3. Cacat Asal-Usul Alas Hak (Warkah Tanah)

Fakta Hukum :

* Dokumen dasar atau riwayat tanah yang diajukan oleh pihak M. Yasin untuk memohon SHM No. 1346/Bantarjati terbukti lemah secara hukum, tumpang tindih dengan dokumen kepemilikan pihak penggugat yang lebih awal, atau memiliki indikasi ketidakabsahan data yuridis.

Pertimbangan Hakim :

* Mengingat hak dasar yang digunakan untuk menerbitkan sertifikat tidak valid, maka produk turunan hukumnya (yaitu sertifikat SHM) kehilangan kekuatan mengikat dan wajib dibatalkan.

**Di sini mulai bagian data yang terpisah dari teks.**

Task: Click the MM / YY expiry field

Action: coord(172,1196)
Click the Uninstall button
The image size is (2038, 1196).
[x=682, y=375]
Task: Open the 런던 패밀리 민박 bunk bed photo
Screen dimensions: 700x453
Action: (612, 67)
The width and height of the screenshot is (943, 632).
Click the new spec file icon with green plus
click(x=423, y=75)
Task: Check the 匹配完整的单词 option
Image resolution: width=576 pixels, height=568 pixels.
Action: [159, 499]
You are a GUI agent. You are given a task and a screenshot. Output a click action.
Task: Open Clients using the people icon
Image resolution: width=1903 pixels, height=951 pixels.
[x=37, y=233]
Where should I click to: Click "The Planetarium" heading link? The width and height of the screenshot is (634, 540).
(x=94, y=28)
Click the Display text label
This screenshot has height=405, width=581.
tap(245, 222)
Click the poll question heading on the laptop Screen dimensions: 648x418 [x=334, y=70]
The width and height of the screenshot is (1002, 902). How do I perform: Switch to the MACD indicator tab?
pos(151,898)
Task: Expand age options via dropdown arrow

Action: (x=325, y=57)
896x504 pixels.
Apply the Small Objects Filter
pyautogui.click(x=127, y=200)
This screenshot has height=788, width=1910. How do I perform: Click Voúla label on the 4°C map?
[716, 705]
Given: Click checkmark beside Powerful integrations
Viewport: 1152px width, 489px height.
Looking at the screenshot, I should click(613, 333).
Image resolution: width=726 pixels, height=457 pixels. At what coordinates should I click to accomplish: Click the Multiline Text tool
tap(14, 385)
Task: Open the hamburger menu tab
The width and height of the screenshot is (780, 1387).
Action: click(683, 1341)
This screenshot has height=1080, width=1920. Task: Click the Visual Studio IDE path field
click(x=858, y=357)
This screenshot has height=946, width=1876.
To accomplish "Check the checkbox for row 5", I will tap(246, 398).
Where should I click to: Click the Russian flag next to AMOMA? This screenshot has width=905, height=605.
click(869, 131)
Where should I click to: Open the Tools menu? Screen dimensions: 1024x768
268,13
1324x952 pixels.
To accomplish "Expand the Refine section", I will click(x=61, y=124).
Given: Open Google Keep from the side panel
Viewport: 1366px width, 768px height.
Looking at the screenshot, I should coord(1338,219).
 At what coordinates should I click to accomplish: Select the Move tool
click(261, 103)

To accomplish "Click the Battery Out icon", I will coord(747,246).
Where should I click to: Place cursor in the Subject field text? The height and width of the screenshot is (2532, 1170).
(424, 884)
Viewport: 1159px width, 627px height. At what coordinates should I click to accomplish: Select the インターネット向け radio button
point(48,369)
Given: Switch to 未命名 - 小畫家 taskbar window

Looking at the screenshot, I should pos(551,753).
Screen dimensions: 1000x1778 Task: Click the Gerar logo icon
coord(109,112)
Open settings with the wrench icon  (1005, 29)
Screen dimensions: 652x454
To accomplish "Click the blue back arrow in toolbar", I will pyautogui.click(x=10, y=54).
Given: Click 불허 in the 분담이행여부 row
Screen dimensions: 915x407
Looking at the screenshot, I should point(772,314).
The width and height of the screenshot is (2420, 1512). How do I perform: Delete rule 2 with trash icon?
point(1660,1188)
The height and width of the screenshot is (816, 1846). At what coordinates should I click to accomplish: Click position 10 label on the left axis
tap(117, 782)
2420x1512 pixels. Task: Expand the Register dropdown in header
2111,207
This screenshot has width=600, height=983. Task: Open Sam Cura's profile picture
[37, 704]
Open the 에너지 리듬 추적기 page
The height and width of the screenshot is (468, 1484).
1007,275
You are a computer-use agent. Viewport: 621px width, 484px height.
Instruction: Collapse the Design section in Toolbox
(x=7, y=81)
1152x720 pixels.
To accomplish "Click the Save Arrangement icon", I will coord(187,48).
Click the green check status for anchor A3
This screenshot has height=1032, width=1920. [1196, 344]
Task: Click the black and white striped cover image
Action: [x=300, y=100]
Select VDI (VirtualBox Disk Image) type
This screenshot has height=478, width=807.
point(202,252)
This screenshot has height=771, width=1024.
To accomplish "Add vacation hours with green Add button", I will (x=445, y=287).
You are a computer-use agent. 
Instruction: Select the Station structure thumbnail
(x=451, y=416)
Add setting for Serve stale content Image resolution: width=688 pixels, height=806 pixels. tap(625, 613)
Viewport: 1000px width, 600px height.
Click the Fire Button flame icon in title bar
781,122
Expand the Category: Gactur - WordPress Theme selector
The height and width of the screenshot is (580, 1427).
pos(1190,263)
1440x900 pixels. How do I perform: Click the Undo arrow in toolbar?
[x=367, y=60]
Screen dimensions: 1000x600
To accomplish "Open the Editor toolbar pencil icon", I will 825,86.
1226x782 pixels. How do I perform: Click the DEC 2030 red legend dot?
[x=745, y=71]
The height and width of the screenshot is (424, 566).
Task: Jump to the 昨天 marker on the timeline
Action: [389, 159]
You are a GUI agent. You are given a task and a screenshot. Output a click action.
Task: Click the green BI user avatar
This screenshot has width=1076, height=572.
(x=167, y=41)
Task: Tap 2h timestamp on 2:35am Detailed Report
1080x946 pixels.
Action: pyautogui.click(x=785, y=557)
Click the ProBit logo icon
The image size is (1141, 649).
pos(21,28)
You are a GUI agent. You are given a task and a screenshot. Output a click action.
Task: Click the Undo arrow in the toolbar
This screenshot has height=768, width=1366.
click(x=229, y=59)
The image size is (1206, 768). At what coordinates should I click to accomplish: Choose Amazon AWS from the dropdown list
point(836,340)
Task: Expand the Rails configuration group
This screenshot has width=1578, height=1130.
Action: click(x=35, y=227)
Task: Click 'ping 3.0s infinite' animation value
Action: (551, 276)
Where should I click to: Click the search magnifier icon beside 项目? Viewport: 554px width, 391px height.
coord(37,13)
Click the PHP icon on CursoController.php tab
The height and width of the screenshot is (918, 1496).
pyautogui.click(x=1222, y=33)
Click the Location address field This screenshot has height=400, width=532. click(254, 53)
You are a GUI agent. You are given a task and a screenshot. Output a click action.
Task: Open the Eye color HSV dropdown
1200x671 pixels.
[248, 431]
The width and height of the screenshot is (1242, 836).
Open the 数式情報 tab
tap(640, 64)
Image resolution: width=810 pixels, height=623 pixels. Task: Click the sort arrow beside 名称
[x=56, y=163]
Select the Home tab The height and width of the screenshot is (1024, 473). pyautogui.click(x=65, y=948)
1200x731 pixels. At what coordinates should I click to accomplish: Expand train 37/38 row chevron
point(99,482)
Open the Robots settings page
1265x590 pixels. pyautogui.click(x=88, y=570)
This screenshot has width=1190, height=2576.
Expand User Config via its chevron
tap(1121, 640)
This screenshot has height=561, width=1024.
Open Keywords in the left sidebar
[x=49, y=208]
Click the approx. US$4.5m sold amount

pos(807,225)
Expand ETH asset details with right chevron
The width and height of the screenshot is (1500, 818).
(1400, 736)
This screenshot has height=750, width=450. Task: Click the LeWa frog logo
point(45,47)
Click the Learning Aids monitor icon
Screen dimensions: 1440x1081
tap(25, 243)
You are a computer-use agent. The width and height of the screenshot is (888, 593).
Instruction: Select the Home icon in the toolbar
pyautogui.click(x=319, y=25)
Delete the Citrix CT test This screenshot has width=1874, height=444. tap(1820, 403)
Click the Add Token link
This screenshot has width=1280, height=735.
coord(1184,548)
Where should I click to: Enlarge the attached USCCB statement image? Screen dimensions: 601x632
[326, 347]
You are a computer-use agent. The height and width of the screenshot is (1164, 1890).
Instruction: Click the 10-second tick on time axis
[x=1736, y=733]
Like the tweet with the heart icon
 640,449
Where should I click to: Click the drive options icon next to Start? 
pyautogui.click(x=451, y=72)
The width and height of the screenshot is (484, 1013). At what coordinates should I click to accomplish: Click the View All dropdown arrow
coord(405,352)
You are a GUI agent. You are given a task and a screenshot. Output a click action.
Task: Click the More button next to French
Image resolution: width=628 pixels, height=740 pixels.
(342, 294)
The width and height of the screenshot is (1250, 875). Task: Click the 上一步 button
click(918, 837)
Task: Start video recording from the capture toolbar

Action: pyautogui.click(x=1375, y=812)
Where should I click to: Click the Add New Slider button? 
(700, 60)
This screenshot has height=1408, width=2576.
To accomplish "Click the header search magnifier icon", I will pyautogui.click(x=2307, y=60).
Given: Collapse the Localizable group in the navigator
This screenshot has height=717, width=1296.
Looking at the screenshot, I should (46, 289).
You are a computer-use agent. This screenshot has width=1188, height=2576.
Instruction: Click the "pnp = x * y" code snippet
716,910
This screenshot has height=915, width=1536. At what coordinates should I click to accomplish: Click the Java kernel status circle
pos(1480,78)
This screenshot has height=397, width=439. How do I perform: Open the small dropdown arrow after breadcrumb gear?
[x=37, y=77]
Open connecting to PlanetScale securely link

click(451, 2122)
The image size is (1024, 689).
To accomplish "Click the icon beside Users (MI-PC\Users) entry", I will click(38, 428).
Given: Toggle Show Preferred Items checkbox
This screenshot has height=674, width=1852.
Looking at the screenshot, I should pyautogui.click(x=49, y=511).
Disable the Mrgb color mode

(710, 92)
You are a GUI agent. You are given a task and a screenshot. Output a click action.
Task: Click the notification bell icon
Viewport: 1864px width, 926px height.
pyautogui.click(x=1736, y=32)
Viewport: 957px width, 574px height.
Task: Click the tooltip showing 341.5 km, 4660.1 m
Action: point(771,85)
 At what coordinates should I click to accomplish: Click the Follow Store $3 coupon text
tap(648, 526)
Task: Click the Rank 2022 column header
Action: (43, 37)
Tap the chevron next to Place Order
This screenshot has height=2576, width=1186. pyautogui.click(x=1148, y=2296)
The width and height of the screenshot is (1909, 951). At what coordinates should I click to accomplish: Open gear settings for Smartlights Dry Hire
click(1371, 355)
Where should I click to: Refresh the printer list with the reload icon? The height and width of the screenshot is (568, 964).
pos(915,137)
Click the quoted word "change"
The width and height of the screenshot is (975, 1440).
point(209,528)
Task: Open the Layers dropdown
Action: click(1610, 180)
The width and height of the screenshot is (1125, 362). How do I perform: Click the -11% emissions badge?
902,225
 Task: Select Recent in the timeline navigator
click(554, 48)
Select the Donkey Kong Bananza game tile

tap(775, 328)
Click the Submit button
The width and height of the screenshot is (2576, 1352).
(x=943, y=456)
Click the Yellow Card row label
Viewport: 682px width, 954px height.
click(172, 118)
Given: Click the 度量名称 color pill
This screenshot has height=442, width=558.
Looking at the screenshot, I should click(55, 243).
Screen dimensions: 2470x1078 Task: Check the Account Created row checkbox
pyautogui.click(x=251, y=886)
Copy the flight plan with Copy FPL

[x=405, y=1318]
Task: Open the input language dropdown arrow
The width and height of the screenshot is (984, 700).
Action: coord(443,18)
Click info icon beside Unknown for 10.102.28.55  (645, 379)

4. Pelanggaran Asas Kecermatan dan Kepastian Hukum (AAUPB)

Fakta Hukum :

* Badan Pertanahan Nasional meloloskan pendaftaran tanah tanpa melakukan pemetaan silang (plotting) yang akurat serta tidak memedulikan sanggahan dari pihak-pihak yang memiliki kepentingan di lokasi Warung Jambu tersebut.

Pertimbangan Hakim :

* Tindakan BPN menerbitkan SHM tersebut bertentangan dengan Asas Kecermatan (Asas Kepastian Hukum) dalam AAUPB. Badan publik wajib bertindak teliti agar tidak merugikan hak kepemilikan warga negara lain yang sah.

Arthur Noija berpendapat bahwa dengan terbuktinya pertimbangan-pertimbangan di atas, amar putusan menetapkan:

1. Membatalkan/Menyatakan Tidak Sah SHM No. 2729/Tegalgundil (dahulu SHM No. 1346/Bantarjati) atas nama M. Yasin.
2. Mewajibkan Tergugat (BPN Kota Bogor) untuk mencabut objek sengketa tersebut dari buku tanah dan merehabilitasi status tanah ke kondisi semula. (Arthur Noija SH MH)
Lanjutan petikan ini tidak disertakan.